(Extracted records)
-*-*-
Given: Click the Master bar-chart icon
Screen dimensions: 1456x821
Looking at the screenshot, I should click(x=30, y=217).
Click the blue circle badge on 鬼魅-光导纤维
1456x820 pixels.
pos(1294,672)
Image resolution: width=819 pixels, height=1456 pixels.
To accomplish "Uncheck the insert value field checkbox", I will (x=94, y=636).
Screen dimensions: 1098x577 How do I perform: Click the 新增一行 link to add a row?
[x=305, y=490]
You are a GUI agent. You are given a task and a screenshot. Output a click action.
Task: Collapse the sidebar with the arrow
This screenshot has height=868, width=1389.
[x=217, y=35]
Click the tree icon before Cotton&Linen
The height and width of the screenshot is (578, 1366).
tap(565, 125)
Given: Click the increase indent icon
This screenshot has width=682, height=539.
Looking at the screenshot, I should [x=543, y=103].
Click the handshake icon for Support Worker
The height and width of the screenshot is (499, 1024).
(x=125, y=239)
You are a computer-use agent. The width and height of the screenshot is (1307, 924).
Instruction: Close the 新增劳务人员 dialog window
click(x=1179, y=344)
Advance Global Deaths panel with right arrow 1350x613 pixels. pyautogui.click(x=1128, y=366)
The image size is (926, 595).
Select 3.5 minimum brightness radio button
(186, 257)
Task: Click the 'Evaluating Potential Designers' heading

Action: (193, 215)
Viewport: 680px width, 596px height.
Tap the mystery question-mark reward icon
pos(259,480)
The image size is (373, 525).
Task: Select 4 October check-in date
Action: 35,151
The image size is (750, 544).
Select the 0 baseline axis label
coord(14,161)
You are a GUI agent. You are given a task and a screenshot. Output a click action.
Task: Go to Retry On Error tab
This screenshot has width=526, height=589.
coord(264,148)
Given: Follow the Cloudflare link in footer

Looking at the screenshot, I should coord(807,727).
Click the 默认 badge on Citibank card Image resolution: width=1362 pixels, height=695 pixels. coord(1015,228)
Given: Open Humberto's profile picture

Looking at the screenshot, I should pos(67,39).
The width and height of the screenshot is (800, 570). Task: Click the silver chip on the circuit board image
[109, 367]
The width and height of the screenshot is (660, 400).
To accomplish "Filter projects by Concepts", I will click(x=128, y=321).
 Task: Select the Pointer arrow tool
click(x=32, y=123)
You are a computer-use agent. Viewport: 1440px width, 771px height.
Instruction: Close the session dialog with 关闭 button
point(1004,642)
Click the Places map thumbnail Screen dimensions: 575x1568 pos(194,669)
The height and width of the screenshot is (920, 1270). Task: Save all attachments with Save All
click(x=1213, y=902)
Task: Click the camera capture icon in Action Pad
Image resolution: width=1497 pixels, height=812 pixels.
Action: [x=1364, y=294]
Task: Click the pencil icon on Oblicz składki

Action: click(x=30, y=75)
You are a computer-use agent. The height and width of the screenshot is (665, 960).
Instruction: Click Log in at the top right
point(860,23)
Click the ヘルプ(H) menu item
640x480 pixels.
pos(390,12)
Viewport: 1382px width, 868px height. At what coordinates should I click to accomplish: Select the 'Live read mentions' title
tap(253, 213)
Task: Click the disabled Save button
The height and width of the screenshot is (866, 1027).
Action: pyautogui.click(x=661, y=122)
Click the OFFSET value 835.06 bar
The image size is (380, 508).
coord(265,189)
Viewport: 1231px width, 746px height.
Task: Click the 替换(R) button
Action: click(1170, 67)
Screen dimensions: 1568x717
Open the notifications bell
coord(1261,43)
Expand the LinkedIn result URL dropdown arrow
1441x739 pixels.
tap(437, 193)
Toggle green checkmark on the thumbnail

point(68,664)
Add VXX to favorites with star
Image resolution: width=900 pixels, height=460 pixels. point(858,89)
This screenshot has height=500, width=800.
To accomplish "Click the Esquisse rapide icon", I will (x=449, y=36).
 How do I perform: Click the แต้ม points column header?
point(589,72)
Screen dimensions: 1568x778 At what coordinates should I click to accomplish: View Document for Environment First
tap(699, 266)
-*-*-
Your goal>
Reproduce each record exactly, leaving nothing out.

Result of the exercise>
Given: Click the Master bar-chart icon
Screen dimensions: 1456x821
Looking at the screenshot, I should click(x=30, y=217).
Click the blue circle badge on 鬼魅-光导纤维
1456x820 pixels.
pos(1294,672)
Image resolution: width=819 pixels, height=1456 pixels.
To accomplish "Uncheck the insert value field checkbox", I will (x=94, y=636).
Screen dimensions: 1098x577 How do I perform: Click the 新增一行 link to add a row?
[x=305, y=490]
You are a GUI agent. You are given a task and a screenshot. Output a click action.
Task: Collapse the sidebar with the arrow
This screenshot has height=868, width=1389.
[x=217, y=35]
Click the tree icon before Cotton&Linen
The height and width of the screenshot is (578, 1366).
tap(565, 125)
Given: Click the increase indent icon
This screenshot has width=682, height=539.
Looking at the screenshot, I should [x=543, y=103].
Click the handshake icon for Support Worker
The height and width of the screenshot is (499, 1024).
(x=125, y=239)
You are a computer-use agent. The width and height of the screenshot is (1307, 924).
Instruction: Close the 新增劳务人员 dialog window
click(x=1179, y=344)
Advance Global Deaths panel with right arrow 1350x613 pixels. pyautogui.click(x=1128, y=366)
The image size is (926, 595).
Select 3.5 minimum brightness radio button
(186, 257)
Task: Click the 'Evaluating Potential Designers' heading

Action: (193, 215)
Viewport: 680px width, 596px height.
Tap the mystery question-mark reward icon
pos(259,480)
The image size is (373, 525).
Task: Select 4 October check-in date
Action: 35,151
The image size is (750, 544).
Select the 0 baseline axis label
coord(14,161)
You are a GUI agent. You are given a task and a screenshot. Output a click action.
Task: Go to Retry On Error tab
This screenshot has width=526, height=589.
coord(264,148)
Given: Follow the Cloudflare link in footer

Looking at the screenshot, I should coord(807,727).
Click the 默认 badge on Citibank card Image resolution: width=1362 pixels, height=695 pixels. coord(1015,228)
Given: Open Humberto's profile picture

Looking at the screenshot, I should pos(67,39).
The width and height of the screenshot is (800, 570). Task: Click the silver chip on the circuit board image
[109, 367]
The width and height of the screenshot is (660, 400).
To accomplish "Filter projects by Concepts", I will click(x=128, y=321).
 Task: Select the Pointer arrow tool
click(x=32, y=123)
You are a computer-use agent. Viewport: 1440px width, 771px height.
Instruction: Close the session dialog with 关闭 button
point(1004,642)
Click the Places map thumbnail Screen dimensions: 575x1568 pos(194,669)
The height and width of the screenshot is (920, 1270). Task: Save all attachments with Save All
click(x=1213, y=902)
Task: Click the camera capture icon in Action Pad
Image resolution: width=1497 pixels, height=812 pixels.
Action: [x=1364, y=294]
Task: Click the pencil icon on Oblicz składki

Action: click(x=30, y=75)
You are a computer-use agent. The height and width of the screenshot is (665, 960).
Instruction: Click Log in at the top right
point(860,23)
Click the ヘルプ(H) menu item
640x480 pixels.
pos(390,12)
Viewport: 1382px width, 868px height. At what coordinates should I click to accomplish: Select the 'Live read mentions' title
tap(253, 213)
Task: Click the disabled Save button
The height and width of the screenshot is (866, 1027).
Action: pyautogui.click(x=661, y=122)
Click the OFFSET value 835.06 bar
The image size is (380, 508).
coord(265,189)
Viewport: 1231px width, 746px height.
Task: Click the 替换(R) button
Action: click(1170, 67)
Screen dimensions: 1568x717
Open the notifications bell
coord(1261,43)
Expand the LinkedIn result URL dropdown arrow
1441x739 pixels.
tap(437, 193)
Toggle green checkmark on the thumbnail

point(68,664)
Add VXX to favorites with star
Image resolution: width=900 pixels, height=460 pixels. point(858,89)
This screenshot has height=500, width=800.
To accomplish "Click the Esquisse rapide icon", I will (x=449, y=36).
 How do I perform: Click the แต้ม points column header?
point(589,72)
Screen dimensions: 1568x778 At what coordinates should I click to accomplish: View Document for Environment First
tap(699, 266)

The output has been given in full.